第18回談話会報告

演 題:黒潮とその隣接海域における夜表性ハダカワシ科魚類の生態

演 者:渡辺 光(東京大学海洋研究所プランクトン部門)

場 所:遠洋水産研究所 大会議室

日 時:2月8日(火)15:00―16:30


講演の概要:

全世界の外洋に普遍的に分布し、多獲性浮魚類との餌を巡る競合者として、そして外洋性大型浮魚類、イカ類、海産哺乳類等の高次生産者の餌生物として注目され始めているハダカイワシ科魚類のうち、夜間に摂餌のため中層から表層に浮上し、海面直下の主要なニューストン群集となる夜表性種(5属10種)の生態を、1957年から1994年にかけて水産庁により黒潮周辺の広大な海域で採集された試料(マイワシ総産卵調査試料)をもとに調査した。

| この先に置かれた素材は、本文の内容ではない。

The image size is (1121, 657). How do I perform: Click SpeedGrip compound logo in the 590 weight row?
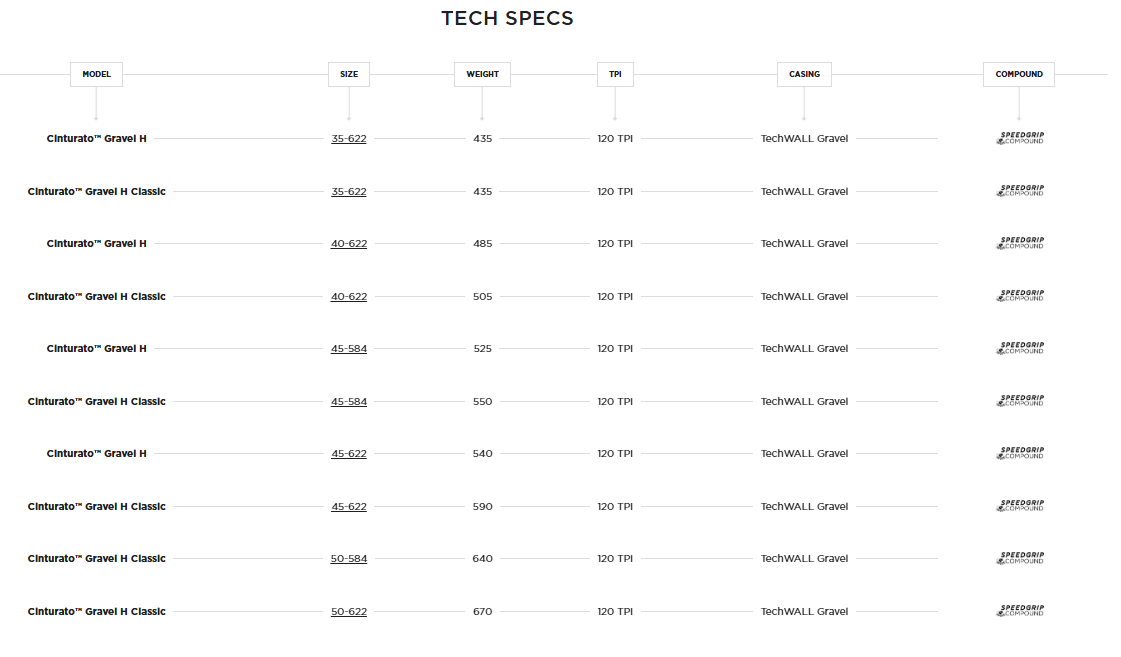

講演では、先ず夜表性種の豊度の35年間にわたる年変動を示し、その変動要因を黒潮流量偏差と平均海表面水温に見られたレジーム・シフトと関連づけることにより分析した結果が紹介された。また外洋生態系内における夜表性種の位置を明らかにしていく目的で、優占種の摂餌習性を解析した結果についても合わせて紹介があった。